Verification: uv run --group dev python scripts/audit_workflows.py must report preprocess_symmetry OK for every workflow. The audit check was added specifically to prevent this regression recurring.

Loop-cropguides asymmetry (F3)

Symptom: subtle iter-over-iter identity drift — small feature shifts in hair, clothing, facial structure — concentrated in later windows. No microphone (that's F2). Often shows up AFTER you've applied the F2 fix and the worst regression is gone but something still feels slightly off in long generations.

Root cause: the initial-render CONDITIONING path runs through #381 LTXVCropGuides before #153 CFGGuider — guide-keyframe metadata is stripped from CONDITIONING before the sampler sees it.
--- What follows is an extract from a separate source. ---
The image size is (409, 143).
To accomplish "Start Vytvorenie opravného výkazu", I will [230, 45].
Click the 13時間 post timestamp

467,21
Inside the loop subgraph, #655 LTXVCropGuides exists with both inputs wired from #1519 LTXVAddLatentGuide, but its CONDITIONING outputs are unconsumed. #644 CFGGuider reads directly from #1519[0,1], bypassing #655. Cropped conditioning is computed every iteration, then discarded. Guide metadata accumulates in CONDITIONING across N iterations in a way the initial render never saw.

Fix:

uv run --group dev python scripts/apply_loop_cropguides_symmetry.py

After the fix, #644 reads from #655[0,1] — topologically symmetric to the initial path's #164 → #381 → #153.

--dry-run and --revert supported.

Verification: audit_workflows.py must report loop_cropguides_symmetry OK across all workflows. The audit check was added specifically to prevent this regression recurring.

Related: F2 is the preprocess-branch symmetry on the LATENT path; F3 is the crop symmetry on the CONDITIONING path. They're independent fixes addressing two different halves of the same broader constraint: "loop-body DiT inputs must be preprocessed identically to the initial render." When diagnosing identity drift, check both before reaching for sampler/prompt changes.

Style drift toward photoreal

Symptom: an illustrated / painterly init image progressively becomes photoreal across the 10-iteration loop. "Human mouth superimposed over illustration" early; "broadway musical staging" by iteration 10.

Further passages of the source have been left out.